S'agissant de l'amélioration du service rendu, dont l'opportunité politique sera à apprécier dans un autre cadre que le présent rapport, le rapport « Libault » a identifié un besoin de financement supplémentaire, toujours par rapport à 2018, de 4,8 milliards d'euros d'ici à 2024 et de 6,1 milliards d'euros à l'horizon 2030.

Globalement , le besoin de financement supplémentaire à assurer par rapport à 2018, devrait donc s'élever à 6,9 milliards d'euros en 2024 et 10,4 milliards d'euros en 2030 .

L'enjeu du financement apparaît donc très lourd pour les prochaines années.

3. La demande d'un rapport dont le projet de loi adopté par l'Assemblée nationale anticipe les conclusions

Face à ces enjeux, les deux projets de loi proposaient, dans leur version initiale :

- de flécher vers la perte d'autonomie, à partir de 2024, une part de CSG de 2,3 milliards d'euros actuellement consacrée au remboursement de la dette sociale ;

- de mieux identifier les dépenses consacrées à l'autonomie dans les lois de financement de sécurité sociale ;

- de transmettre au Parlement avant fin septembre un rapport étudiant l'opportunité de créer un nouveau risque et, éventuellement, une nouvelle branche de la sécurité sociale.

Risque et branche

En matière de sécurité sociale, la notion de risque, se définit comme tout type d'événement susceptible de réduire le revenu des travailleurs et justifiant l'affiliation à un ou plusieurs régimes. Le code de la sécurité sociale identifie aujourd'hui pas moins de neuf hypothèses d'affiliation : maladie, invalidité, maternité, paternité, vieillesse, veuvage, décès, accidents du travail, maladies professionnelles.
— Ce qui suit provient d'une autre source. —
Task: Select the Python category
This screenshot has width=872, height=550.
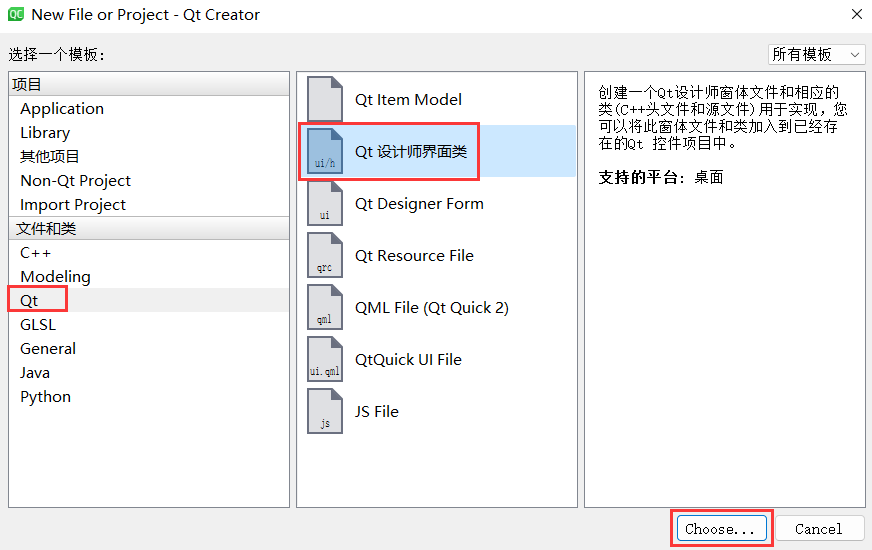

La notion de branche apparaît également du code de la sécurité sociale à l'article L. 200-2, qui en dénombre en effet quatre : « 1° maladie, maternité, invalidité et décès ; 2° accidents du travail et maladies professionnelles ; 3° vieillesse et veuvage ; 4° famille » .

La notion de branche est devenue essentiellement financière, chaque branche devant se maintenir à l'équilibre. Les LFSS fixent ainsi, par branche, les objectifs de dépense de l'ensemble des régimes obligatoires de base. Elle répond également à une logique d'organisation autour d'une caisse centrale (CNAM, CNAV, CNAF) et d'un réseau territorial.

Les députés ont conservé le schéma proposé par les textes initiaux, mais ont anticipé les conclusions du rapport en inscrivant dès à présent dans le projet de loi la création d'un nouveau risque et d'une nouvelle branche « Autonomie » de la sécurité sociale , gérée par la CNSA.